» PROBLEM DETAILS
In the material below, how many lines contain the string "Open"? Reply with the number only.

» DATA TO PROCESS
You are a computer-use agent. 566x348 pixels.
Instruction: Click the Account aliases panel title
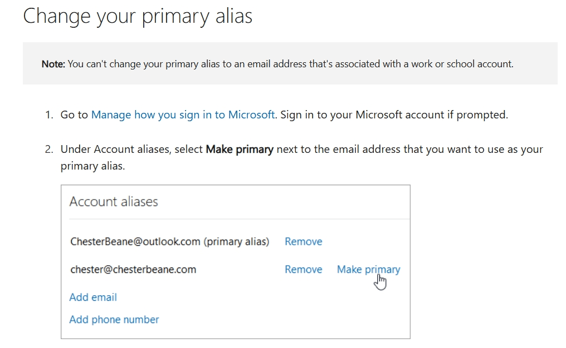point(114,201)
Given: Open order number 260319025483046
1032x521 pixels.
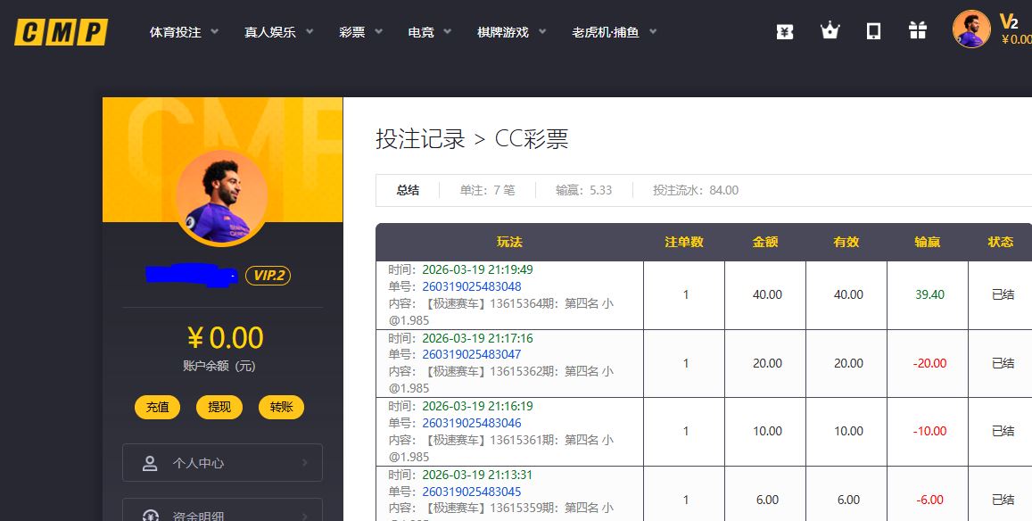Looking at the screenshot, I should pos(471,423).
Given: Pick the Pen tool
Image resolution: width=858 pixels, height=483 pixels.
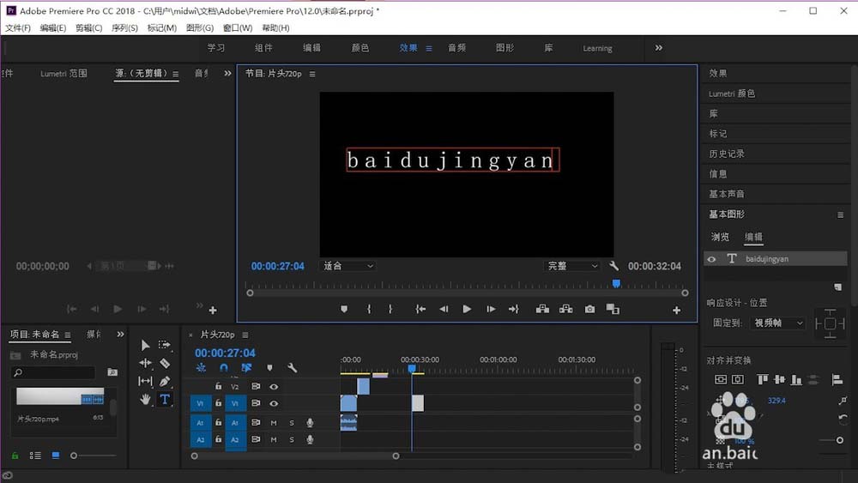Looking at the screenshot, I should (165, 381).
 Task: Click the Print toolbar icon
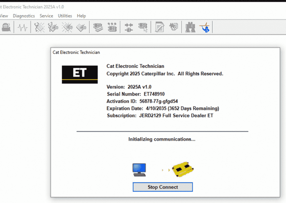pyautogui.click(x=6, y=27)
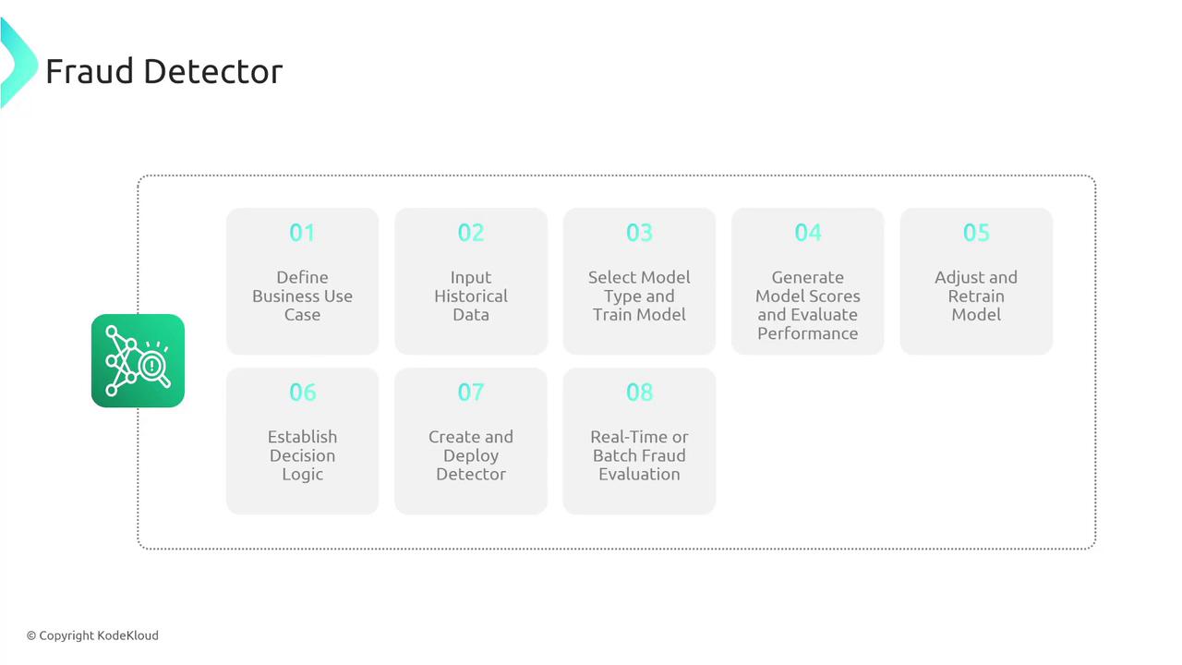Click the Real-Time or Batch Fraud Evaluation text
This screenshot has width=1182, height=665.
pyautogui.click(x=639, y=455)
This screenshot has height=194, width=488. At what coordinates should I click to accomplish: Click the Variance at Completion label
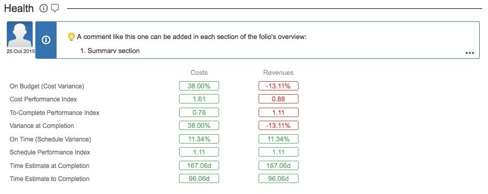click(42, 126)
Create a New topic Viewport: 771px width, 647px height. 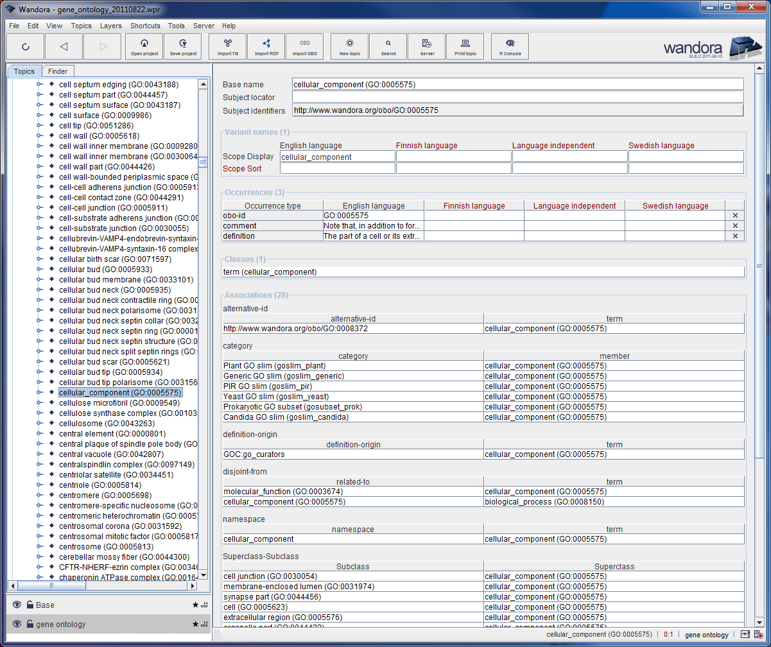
--
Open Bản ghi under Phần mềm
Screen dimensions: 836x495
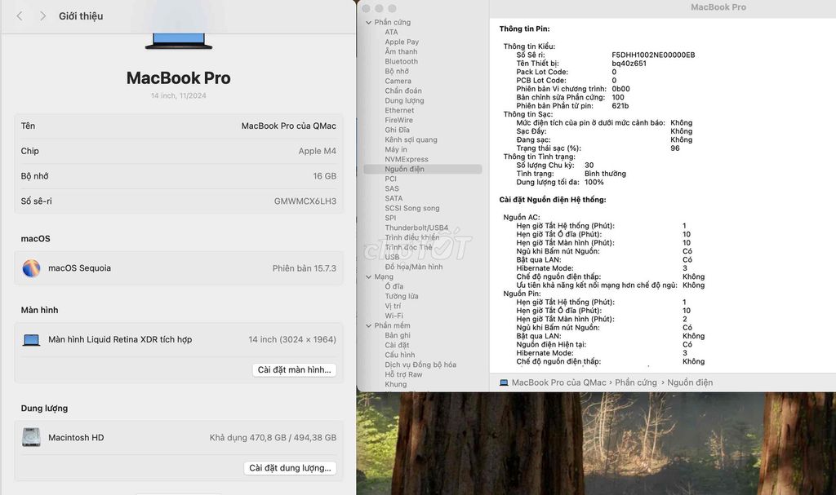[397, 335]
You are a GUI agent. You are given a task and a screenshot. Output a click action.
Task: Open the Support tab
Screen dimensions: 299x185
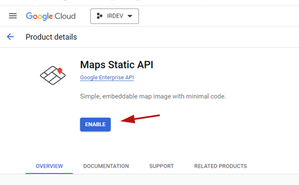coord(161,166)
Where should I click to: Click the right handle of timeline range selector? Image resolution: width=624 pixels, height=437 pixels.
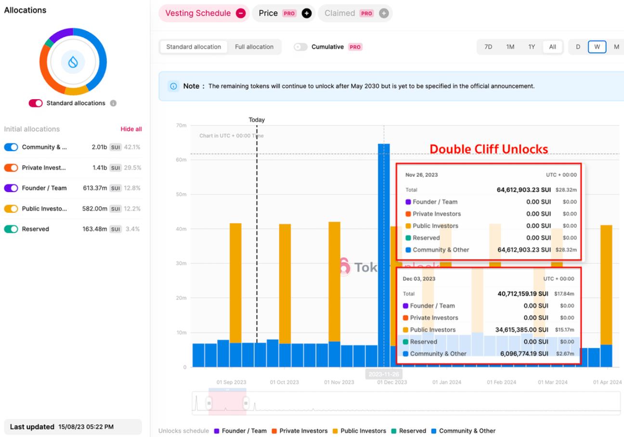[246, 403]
==
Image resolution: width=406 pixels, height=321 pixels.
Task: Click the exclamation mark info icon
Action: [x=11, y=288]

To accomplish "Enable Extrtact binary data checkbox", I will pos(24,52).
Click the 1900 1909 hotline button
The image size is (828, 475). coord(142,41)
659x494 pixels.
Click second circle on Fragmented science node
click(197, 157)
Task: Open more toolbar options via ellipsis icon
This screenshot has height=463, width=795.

» RESPONSE AREA
4